# Suggestions for an instructor in Calgary?



## Hi-Psi (Sep 30, 2008)

Well it's been 2 weeks of learning the basics with regards to learning to play my new guitar and am ready to start getting lessons from an instructor.

Anyone have any suggestions for an instructor in Calgary?

Any recommendations for how often I should be seeing the instuctor? I have 2 weeks at home and then I go out of town for 2 weeks, that's my schedule for most of the winter.

Thanks

Jason


----------



## kat_ (Jan 11, 2007)

What part of town are you in and how far are you willing to drive for lessons? Are you even willing to drive or do you want someone to come to your home?

What sorts of music do you listen to and what do you want to learn to play? And please don't just say 'everything'. Name a few bands who you like.

Most studios won't like to work with the 2 on/2 off schedule, though it never hurts to ask. Private teachers are more likely to be more flexible.


----------



## zontar (Oct 25, 2007)

kat_ said:


> Most studios won't like to work with the 2 on/2 off schedule, though it never hurts to ask. Private teachers are more likely to be more flexible.


I taught through a studio and they were flexible with adult students--I had some that similar schedules.

Although it's been a while since I taught--and they've changed a lot of stuff since then--so I don't know if they still would.


----------



## kat_ (Jan 11, 2007)

zontar said:


> I taught through a studio and they were flexible with adult students--I had some that similar schedules.
> 
> Although it's been a while since I taught--and they've changed a lot of stuff since then--so I don't know if they still would.

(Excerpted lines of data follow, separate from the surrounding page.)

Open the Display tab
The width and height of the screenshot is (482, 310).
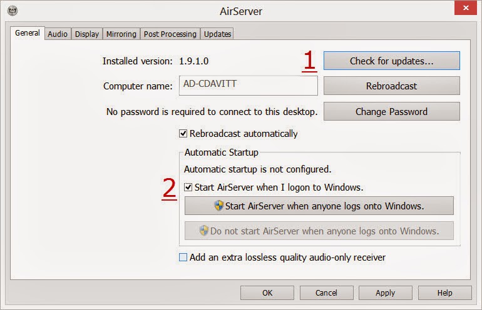87,34
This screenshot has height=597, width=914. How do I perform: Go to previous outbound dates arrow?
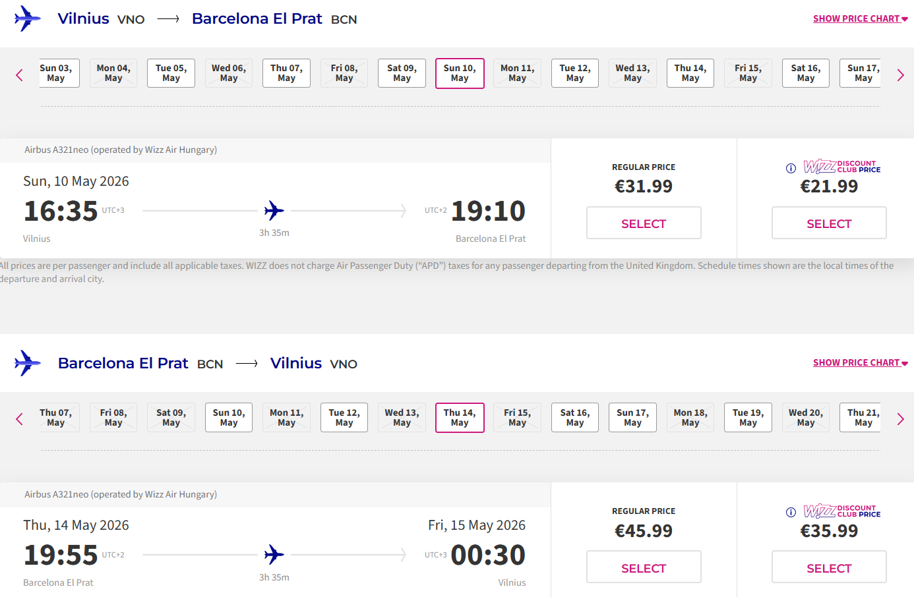tap(19, 75)
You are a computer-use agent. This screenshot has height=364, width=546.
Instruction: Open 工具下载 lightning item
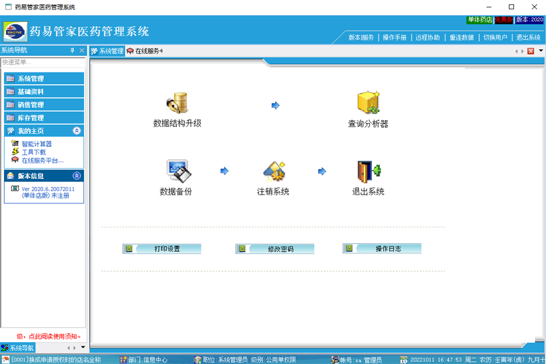[x=33, y=152]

The places I teach at will sometimes do it for the last student of the day or if another student wants the opposite weeks. Otherwise they don't want gaps in the night when there's a waiting list of students. It depends on the studio and the teacher.


----------



## Hi-Psi (Sep 30, 2008)

kat_ said:


> What part of town are you in and how far are you willing to drive for lessons? Are you even willing to drive or do you want someone to come to your home?
> 
> What sorts of music do you listen to and what do you want to learn to play? And please don't just say 'everything'. Name a few bands who you like.
> 
> Most studios won't like to work with the 2 on/2 off schedule, though it never hurts to ask. Private teachers are more likely to be more flexible.


I live in Coventry Hills in the north. I'm willing to drive to most parts of the city and I'd be willing to have someone come to my home. I would of course prefer somewhere close but I want a good teacher and would be willing to make the extra effort to get that.

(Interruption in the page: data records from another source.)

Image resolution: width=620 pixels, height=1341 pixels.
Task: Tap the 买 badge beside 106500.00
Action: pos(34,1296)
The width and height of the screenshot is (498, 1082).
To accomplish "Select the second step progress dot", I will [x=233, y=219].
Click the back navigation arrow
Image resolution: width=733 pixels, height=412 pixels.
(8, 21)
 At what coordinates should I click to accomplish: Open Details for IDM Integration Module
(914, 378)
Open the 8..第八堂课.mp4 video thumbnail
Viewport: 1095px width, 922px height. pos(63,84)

I listen to a little bit of everything  but the music that I like most is stuff by City and Colour, Death Cab for Cutie, Snow Patrol, The Kooks, Bloc Party and Kings of Leon.

Yeah I know my schedule will be tough to work with but it's what I'm stuck with. I get to practice everyday at work though which is nice so at least I'm not taking two weeks off altogether while I'm away.

Jason


----------



## Groovious (Nov 2, 2008)

Hi-Psi,


Check this place, I found it a couple of days ago with Google. They are really close to you too (and me :smile . They are in Country Hills Blvd in the NE. I am going to contact them myself.

http://rhythmicstudios.com/

Good Luck. :wave:


----------



## wkriski (Nov 18, 2008)

*I'm in Calgary and teach*

Hi Jason,

I'm in Calgary but I teach online. You can study the online video lessons with 5 courses and forums and also submit vids so I can give you feedback. It's only $19/month with $2.95 trial and you won't have to drive anywhere. Check out the link in my signature.

If you want a hardcore, strict Jazz teacher I would go with Ralf Buschmeyer.

Drop me a line if you have any questions.


----------



## Steadfastly (Nov 14, 2008)

Jason: Definitely go to a music studio and not a music store for a teacher. You might also try kijiji.com and go the services/music lessons section. This is a pretty good website in Ontario for finding good quality instructors and likely is for Calgary too. Definitely make sure your teacher is one who teaches you to read music and has a "structured" lesson program. 

Let us know how you make out with finding a teacher.


----------